Last week AWS wrapped up their latest AWS re:Invent Conference. This year it was a three week online event with multiple tracks, re-broadcasts, and announcements. This year, there were the usual announcements of improvements and new tools. At the top of the list for myself was:
- AWS Lambda’s billed 1ms instead of 100ms.
- S3 Strong Consistency.
- Outpost Size changes.
I don’t want this to be a recap of what was announced. There is honestly too much to cover in real detail in a single blog post. Instead, I want to break down announcements and see if I can figure out what's on the horizon.
Most announcements can be broken down to one or more of three categories.
1. New/Improved Service
This could be a new AWS EC2 class, or a new service like AWS Personalize.
These changes are the cost of doing business. Releasing upgrade instance types and services to take advantage of new technologies and the latest best practices.
2. Replicating Customer Solutions
Releasing a service that replicates what other customers have been doing, to make it easier to adopt cloud first practices.
These tools could replace something that customers have been building themselves. An example is AWS Backup — an AWS Service that is used to manage backups. This replaced a homemade Lambda backup solution that Metal Toad had built to manage and orchestrate backups.
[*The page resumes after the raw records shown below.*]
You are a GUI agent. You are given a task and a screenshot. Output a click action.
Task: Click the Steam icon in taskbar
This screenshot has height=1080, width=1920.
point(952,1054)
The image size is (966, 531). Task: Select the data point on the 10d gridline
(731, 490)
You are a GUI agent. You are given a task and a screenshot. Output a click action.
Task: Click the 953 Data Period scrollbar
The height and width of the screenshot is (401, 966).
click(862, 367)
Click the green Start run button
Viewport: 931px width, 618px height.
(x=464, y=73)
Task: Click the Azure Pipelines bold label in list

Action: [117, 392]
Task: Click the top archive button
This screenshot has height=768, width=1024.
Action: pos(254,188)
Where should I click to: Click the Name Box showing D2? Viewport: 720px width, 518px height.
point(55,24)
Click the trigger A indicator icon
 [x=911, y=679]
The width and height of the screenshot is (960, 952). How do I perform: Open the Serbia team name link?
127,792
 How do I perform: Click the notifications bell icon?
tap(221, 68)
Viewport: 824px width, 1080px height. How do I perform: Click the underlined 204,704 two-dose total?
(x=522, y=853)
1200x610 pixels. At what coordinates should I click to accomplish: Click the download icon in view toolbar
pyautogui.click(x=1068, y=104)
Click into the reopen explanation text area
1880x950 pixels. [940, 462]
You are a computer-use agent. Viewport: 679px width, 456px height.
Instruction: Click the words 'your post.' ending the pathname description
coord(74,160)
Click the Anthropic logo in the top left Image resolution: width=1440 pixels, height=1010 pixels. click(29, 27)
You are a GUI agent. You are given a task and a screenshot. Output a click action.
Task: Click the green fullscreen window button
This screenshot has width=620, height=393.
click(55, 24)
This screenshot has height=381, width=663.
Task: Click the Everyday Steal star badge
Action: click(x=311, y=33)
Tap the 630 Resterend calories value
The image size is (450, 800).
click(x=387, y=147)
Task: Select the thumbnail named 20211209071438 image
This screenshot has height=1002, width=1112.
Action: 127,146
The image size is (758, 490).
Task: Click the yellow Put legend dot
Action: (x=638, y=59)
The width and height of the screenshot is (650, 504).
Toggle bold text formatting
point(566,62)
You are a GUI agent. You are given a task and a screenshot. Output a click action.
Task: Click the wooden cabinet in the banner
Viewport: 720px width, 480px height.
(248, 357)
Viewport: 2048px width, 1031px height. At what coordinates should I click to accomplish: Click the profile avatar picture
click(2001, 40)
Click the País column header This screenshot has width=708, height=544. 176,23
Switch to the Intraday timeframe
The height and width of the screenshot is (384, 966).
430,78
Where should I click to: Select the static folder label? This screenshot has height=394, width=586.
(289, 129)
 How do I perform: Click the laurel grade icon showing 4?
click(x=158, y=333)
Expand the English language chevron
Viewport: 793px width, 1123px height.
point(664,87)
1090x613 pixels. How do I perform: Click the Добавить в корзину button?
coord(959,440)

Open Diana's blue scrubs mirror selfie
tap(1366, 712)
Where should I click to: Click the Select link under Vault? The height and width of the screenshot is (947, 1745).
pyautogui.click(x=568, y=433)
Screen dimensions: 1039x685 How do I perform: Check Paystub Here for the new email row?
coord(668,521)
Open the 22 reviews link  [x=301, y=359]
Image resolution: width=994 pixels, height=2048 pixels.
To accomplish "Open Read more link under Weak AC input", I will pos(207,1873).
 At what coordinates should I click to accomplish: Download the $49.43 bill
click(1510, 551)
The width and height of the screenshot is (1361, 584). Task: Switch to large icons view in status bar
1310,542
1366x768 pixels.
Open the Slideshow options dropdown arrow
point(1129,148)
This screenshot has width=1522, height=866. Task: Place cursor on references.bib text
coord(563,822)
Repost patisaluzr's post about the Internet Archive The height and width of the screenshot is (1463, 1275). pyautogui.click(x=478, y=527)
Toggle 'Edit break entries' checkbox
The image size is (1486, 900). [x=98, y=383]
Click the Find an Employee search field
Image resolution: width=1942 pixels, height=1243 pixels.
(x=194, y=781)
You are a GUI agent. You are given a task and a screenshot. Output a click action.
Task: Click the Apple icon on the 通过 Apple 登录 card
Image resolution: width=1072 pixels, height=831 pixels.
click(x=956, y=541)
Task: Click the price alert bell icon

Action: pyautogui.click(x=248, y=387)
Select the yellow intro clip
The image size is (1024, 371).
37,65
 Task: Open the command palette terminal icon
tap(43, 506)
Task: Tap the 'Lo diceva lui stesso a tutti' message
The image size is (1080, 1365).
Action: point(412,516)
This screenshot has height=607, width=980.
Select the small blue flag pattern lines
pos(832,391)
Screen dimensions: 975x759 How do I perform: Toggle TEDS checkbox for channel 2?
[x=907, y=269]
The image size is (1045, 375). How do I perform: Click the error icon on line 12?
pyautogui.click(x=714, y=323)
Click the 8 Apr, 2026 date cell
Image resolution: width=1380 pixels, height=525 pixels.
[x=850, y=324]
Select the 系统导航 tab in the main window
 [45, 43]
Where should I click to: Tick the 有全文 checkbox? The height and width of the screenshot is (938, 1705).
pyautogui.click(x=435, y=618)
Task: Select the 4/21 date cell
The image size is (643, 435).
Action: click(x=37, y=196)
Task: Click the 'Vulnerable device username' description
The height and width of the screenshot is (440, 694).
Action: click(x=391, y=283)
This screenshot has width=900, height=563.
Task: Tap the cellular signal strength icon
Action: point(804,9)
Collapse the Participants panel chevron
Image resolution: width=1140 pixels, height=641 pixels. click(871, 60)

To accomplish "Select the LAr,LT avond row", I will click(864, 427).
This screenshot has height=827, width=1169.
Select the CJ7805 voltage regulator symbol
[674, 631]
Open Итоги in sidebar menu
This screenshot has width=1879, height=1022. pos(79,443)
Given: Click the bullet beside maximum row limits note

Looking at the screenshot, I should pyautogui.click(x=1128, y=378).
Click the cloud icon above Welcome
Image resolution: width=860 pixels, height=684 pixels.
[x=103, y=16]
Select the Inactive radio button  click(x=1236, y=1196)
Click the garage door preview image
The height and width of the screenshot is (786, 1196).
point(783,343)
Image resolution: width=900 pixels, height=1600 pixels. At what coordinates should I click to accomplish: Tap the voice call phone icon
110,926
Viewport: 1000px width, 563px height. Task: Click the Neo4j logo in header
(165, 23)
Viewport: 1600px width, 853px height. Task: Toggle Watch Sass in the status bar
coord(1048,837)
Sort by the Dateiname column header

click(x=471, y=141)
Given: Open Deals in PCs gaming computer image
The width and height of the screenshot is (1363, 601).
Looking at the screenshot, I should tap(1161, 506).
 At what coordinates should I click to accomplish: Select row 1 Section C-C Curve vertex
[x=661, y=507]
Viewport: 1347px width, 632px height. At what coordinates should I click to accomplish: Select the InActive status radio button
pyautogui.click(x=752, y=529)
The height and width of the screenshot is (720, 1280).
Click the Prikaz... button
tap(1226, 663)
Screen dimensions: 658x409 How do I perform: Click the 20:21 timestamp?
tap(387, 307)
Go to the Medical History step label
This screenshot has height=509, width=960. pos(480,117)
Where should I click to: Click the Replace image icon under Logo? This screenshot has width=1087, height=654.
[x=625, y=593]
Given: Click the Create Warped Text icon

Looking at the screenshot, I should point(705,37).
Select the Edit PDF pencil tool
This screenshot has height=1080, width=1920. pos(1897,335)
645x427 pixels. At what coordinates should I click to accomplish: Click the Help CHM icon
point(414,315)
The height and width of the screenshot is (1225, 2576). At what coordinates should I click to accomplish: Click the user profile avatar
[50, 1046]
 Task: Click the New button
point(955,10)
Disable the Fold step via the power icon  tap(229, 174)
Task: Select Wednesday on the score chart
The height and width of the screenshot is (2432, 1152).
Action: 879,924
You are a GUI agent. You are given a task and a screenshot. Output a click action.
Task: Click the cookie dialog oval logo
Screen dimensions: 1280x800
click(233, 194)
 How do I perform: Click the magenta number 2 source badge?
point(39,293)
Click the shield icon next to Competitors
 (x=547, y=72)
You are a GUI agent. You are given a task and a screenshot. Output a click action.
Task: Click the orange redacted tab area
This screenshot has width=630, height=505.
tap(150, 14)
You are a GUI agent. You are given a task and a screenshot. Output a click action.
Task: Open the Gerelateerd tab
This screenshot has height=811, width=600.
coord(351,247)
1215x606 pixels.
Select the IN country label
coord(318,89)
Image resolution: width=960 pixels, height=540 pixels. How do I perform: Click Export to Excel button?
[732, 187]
It could also be a tool that AWS has been using internally, that they are able to productize for their customers to use. Devops Guru and Security Hub are all based on AWS Internal tools and processes that they decided to make public.
When these tools come out, I look at Metal Toad’s offerings, architecture diagrams, and manuals to see where we can improve. The whole point of these is to enable companies to stop spending money on expensive custom processes and to standardize on cloud technology. This means there is either a way for Metal Toad to offer more to our clients, or to save them money.
3. Industry disruption
This means releasing technology that disrupts industries that have become stagnant or a burden of vendor lock in.
This is the group that I find the most interesting, and the number of announcements has been growing faster over the last few years. I see this for a couple of different reasons.
- AWS wants to push the envelope and current technology can’t keep up.
- Customers have a legitimate problem.
This is the group that can spur the biggest changes to the whole cloud ecosystem. The fact that AWS has Open sourced EKS and AWS Outpost allows users to easily setup hybrid cloud and multi-cloud setup with a single set of tools.
What it all means is that AWS is dedicated to their customers, releasing tools to allow them to focus on their business instead of technology. AWS is the largest cloud provider by a large margin, but to me this signals that they are taking their competition seriously. At Metal Toad, the two reasons for hesitancy with choosing AWS is vendor lock in or being a Microsoft Shop. These tools enable AWS to break down these two barriers and allow for greater cloud adoption.
What’s next? Long term, I see new opensource technologies and tools from Amazon as they continue to up the stakes with Azure. Imagine one day seeing an offering in the Azure marketplace for an AWS API Gateway or RDS, so you can use your same Infrastructure as Code to deploy the stack to either environment.
In the short term, it looks like I have a lot of new products to become familiar with on AWS.